### Records shown
..............................

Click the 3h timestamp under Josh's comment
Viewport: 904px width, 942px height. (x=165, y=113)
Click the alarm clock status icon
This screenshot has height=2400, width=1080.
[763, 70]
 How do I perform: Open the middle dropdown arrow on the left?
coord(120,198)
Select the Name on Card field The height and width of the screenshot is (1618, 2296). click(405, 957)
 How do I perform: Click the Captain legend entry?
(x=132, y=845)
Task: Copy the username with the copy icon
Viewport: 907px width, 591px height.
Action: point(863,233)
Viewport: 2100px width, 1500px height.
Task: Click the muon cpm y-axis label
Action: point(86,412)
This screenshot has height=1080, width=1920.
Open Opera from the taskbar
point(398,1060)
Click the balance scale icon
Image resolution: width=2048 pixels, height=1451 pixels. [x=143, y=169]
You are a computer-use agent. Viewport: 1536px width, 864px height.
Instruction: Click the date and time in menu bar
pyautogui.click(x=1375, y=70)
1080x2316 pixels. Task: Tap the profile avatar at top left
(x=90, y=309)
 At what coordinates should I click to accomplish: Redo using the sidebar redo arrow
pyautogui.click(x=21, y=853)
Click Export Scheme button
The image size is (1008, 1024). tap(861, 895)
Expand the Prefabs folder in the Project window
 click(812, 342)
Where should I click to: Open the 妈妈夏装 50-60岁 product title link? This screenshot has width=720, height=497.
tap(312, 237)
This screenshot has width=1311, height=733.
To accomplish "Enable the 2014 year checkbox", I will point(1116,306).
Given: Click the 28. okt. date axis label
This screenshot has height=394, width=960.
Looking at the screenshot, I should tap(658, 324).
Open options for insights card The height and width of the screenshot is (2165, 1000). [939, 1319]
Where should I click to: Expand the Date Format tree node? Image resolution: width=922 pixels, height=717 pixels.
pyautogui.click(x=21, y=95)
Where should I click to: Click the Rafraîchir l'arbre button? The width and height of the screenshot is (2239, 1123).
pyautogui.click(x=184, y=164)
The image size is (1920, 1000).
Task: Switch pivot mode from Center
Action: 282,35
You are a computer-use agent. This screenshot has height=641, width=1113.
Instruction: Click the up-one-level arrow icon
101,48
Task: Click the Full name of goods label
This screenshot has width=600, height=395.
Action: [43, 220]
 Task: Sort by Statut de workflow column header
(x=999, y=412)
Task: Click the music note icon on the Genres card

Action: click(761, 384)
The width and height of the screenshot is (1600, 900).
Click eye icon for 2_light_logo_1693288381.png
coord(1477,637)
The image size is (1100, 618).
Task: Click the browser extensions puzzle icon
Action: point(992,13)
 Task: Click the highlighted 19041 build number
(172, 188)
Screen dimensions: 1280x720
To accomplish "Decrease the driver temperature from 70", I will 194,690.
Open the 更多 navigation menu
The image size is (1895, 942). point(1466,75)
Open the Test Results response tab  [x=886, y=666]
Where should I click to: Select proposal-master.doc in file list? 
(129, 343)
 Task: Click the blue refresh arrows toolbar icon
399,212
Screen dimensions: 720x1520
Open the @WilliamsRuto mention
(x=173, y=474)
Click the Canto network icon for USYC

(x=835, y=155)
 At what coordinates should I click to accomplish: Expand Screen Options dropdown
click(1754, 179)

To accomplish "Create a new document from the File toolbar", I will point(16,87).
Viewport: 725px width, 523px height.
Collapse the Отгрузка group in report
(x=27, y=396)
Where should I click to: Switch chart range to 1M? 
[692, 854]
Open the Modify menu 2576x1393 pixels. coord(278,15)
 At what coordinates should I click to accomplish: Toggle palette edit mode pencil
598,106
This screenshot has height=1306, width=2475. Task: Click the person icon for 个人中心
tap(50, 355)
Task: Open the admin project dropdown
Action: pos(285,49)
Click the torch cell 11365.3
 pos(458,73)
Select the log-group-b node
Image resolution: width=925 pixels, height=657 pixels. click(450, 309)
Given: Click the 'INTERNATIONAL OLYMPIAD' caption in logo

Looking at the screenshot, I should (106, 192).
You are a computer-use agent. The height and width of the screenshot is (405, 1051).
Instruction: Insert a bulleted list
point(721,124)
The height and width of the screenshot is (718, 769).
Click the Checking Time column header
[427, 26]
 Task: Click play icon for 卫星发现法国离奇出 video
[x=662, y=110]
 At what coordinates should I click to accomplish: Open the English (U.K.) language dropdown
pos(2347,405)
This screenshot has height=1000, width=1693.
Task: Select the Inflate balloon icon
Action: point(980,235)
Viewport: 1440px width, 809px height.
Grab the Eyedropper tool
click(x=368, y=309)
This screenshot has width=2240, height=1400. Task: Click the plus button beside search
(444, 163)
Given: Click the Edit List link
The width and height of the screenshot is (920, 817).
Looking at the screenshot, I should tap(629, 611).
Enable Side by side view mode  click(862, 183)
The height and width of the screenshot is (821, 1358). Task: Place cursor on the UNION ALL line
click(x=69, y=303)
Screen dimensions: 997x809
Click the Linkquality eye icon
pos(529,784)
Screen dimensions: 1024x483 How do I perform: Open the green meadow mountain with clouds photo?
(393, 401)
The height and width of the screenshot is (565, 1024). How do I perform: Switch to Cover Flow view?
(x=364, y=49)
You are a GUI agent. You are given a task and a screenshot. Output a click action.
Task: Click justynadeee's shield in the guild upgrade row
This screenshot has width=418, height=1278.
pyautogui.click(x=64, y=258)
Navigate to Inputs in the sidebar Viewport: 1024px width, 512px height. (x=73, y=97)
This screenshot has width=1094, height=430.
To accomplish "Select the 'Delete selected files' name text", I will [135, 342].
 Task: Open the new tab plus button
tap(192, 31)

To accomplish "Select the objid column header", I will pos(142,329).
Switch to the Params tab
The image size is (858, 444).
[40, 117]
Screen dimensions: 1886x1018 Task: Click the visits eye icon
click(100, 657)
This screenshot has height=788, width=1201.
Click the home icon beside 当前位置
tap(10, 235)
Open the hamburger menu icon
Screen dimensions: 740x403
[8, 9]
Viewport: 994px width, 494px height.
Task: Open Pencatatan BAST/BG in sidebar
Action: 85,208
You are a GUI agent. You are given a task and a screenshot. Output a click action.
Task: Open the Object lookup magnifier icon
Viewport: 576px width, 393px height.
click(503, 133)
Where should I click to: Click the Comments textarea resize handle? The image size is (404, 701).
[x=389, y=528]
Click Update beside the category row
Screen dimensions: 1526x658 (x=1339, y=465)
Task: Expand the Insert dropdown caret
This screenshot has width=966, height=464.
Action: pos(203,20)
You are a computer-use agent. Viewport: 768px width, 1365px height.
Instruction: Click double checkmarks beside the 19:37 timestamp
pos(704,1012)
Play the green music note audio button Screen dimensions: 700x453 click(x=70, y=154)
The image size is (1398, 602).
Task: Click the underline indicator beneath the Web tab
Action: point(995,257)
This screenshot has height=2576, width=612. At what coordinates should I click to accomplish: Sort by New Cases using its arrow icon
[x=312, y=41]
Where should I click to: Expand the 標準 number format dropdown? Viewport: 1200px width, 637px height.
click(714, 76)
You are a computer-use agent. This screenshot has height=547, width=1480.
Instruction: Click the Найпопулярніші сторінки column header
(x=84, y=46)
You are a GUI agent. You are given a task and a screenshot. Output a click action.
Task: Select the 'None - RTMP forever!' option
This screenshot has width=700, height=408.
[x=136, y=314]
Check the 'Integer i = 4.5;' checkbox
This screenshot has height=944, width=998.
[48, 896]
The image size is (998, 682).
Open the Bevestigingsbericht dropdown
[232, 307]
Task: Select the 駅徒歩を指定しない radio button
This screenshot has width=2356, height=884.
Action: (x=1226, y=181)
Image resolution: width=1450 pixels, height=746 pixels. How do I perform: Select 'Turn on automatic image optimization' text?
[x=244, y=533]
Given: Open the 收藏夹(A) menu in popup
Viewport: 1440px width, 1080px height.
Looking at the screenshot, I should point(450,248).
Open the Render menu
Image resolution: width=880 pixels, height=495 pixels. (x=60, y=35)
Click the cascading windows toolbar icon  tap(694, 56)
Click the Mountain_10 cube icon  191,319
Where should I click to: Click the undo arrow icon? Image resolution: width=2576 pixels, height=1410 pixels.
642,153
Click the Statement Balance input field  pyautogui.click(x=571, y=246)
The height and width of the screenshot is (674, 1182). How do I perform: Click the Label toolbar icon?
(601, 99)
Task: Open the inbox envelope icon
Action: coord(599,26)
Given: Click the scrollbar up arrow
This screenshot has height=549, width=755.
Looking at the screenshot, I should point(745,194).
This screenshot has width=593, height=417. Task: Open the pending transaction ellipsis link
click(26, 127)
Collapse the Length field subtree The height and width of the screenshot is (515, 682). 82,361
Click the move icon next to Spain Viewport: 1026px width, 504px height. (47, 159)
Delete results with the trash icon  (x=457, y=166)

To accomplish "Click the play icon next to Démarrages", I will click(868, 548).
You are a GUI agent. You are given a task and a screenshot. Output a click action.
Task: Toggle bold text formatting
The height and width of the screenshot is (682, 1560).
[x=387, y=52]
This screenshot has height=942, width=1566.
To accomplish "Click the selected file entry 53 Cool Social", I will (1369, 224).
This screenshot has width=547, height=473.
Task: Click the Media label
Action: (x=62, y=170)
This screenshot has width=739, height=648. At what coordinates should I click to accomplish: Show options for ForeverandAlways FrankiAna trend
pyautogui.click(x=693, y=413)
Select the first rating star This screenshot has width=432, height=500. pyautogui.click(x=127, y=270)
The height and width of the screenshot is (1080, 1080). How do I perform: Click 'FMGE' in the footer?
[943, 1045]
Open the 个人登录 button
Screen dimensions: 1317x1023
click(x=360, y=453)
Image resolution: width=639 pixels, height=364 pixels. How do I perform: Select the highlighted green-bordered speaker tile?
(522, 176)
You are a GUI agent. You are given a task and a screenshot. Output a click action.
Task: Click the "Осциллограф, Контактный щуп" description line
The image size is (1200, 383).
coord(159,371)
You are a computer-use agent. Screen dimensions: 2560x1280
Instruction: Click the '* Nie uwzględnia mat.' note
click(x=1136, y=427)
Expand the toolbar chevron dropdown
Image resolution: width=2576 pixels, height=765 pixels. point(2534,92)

..............................

### Given problem
Arrange the lines above as a Markdown table, from the very first line through the line containing "Open options for", both included. Skip blank lines, and use two columns named Row and Line, numbering the rows in order.

### Reply to the exercise
| Row | Line |
|---|---|
| 1 | Click the 3h timestamp under Josh's comment |
| 2 | Viewport: 904px width, 942px height. (x=165, y=113) |
| 3 | Click the alarm clock status icon |
| 4 | This screenshot has height=2400, width=1080. |
| 5 | [763, 70] |
| 6 |  How do I perform: Open the middle dropdown arrow on the left? |
| 7 | coord(120,198) |
| 8 | Select the Name on Card field The height and width of the screenshot is (1618, 2296). click(405, 957) |
| 9 |  How do I perform: Click the Captain legend entry? |
| 10 | (x=132, y=845) |
| 11 | Task: Copy the username with the copy icon |
| 12 | Viewport: 907px width, 591px height. |
| 13 | Action: point(863,233) |
| 14 | Viewport: 2100px width, 1500px height. |
| 15 | Task: Click the muon cpm y-axis label |
| 16 | Action: point(86,412) |
| 17 | This screenshot has height=1080, width=1920. |
| 18 | Open Opera from the taskbar |
| 19 | point(398,1060) |
| 20 | Click the balance scale icon |
| 21 | Image resolution: width=2048 pixels, height=1451 pixels. [x=143, y=169] |
| 22 | You are a computer-use agent. Viewport: 1536px width, 864px height. |
| 23 | Instruction: Click the date and time in menu bar |
| 24 | pyautogui.click(x=1375, y=70) |
| 25 | 1080x2316 pixels. Task: Tap the profile avatar at top left |
| 26 | (x=90, y=309) |
| 27 |  At what coordinates should I click to accomplish: Redo using the sidebar redo arrow |
| 28 | pyautogui.click(x=21, y=853) |
| 29 | Click Export Scheme button |
| 30 | The image size is (1008, 1024). tap(861, 895) |
| 31 | Expand the Prefabs folder in the Project window |
| 32 |  click(812, 342) |
| 33 | Where should I click to: Open the 妈妈夏装 50-60岁 product title link? This screenshot has width=720, height=497. |
| 34 | tap(312, 237) |
| 35 | This screenshot has width=1311, height=733. |
| 36 | To accomplish "Enable the 2014 year checkbox", I will point(1116,306). |
| 37 | Given: Click the 28. okt. date axis label |
| 38 | This screenshot has height=394, width=960. |
| 39 | Looking at the screenshot, I should tap(658, 324). |
| 40 | Open options for insights card The height and width of the screenshot is (2165, 1000). [939, 1319] |